Description: Developed by clinicians such as Bruno Bettelheim and Virginia Axline, psychoanalytic and humanistic play therapies involves having an individual with autism spectrum disorders play with a therapist. Play activities are thought to reveal past conflicts or traumas that the individual has experienced, and the therapist provides a supportive environment to encourage the individual to reveal more and more of these conflicts or traumas, and to develop a bond with the therapist.

Research Summary: Many studies have shown that autism spectrum disorders are not caused by past conflicts or traumas (Cantwell & Baker, 1984). Attributing autism spectrum disorders to such conflicts or traumas may make parents or other caregivers feel guilty even though they have done nothing wrong (Schopler, 1971). Also, in psychoanalytic play therapy, individuals may receive the most support when they display the most problems; this has been shown to reinforce the problems and thereby make them worse (Lovaas, Freitag, Gold, & Kassorla, 1965).

Recommendations: Psychoanalytic play therapy is not a useful intervention for individuals with autism spectrum disorders.

Selected References:

Cantwell, D. B., & Baker, L. (1984). Research concerning families of children with autism. In E. Schopler & G. B. Mesibov (Eds.), The effects of autism on the family (pp. 43-68). New York: Plenum Press.

Lovaas , O. I., Freitag, G., Gold, V. J., Kassorla, I. C. (1965). Recording apparatus and procedure for observation of behaviors of children in free play settings. Journal of Experimental Child Psychology, 2, 108-120.

Schopler, E. (1971). Parents of autistic children as scapegoats. Journal of Contemporary Psychotherapy, 4, 17-22.

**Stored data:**
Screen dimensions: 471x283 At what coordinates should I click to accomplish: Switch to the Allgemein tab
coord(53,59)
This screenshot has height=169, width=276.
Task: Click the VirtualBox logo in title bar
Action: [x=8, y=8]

**What to work on:**
a: In the text on play therapy, which clinicians are credited with developing psychoanalytic and humanistic play therapies?
b: Condense the paragraph of the text on play therapy that begins "Research Summary: Many studies" into a bulleted list that keeps its main facts.
c: Reproduce the part of the text on play therapy between "Lovaas , O." and "Contemporary Psychotherapy, 4, 17-22.", inclusive, with "scapegoats" changed to "targets of blame".

**Solution list:**
a: Bruno Bettelheim and Virginia Axline.

b:
- Many studies show that past conflicts or traumas do not cause autism spectrum disorders (Cantwell & Baker, 1984).
- Blaming autism on such conflicts or traumas may make parents or other caregivers feel guilty even though they did nothing wrong (Schopler, 1971).
- In psychoanalytic play therapy, individuals may get the most support when they show the most problems, which has been shown to reinforce those problems and make them worse (Lovaas, Freitag, Gold, & Kassorla, 1965).

c:
Lovaas , O. I., Freitag, G., Gold, V. J., Kassorla, I. C. (1965). Recording apparatus and procedure for observation of behaviors of children in free play settings. Journal of Experimental Child Psychology, 2, 108-120.

Schopler, E. (1971). Parents of autistic children as targets of blame. Journal of Contemporary Psychotherapy, 4, 17-22.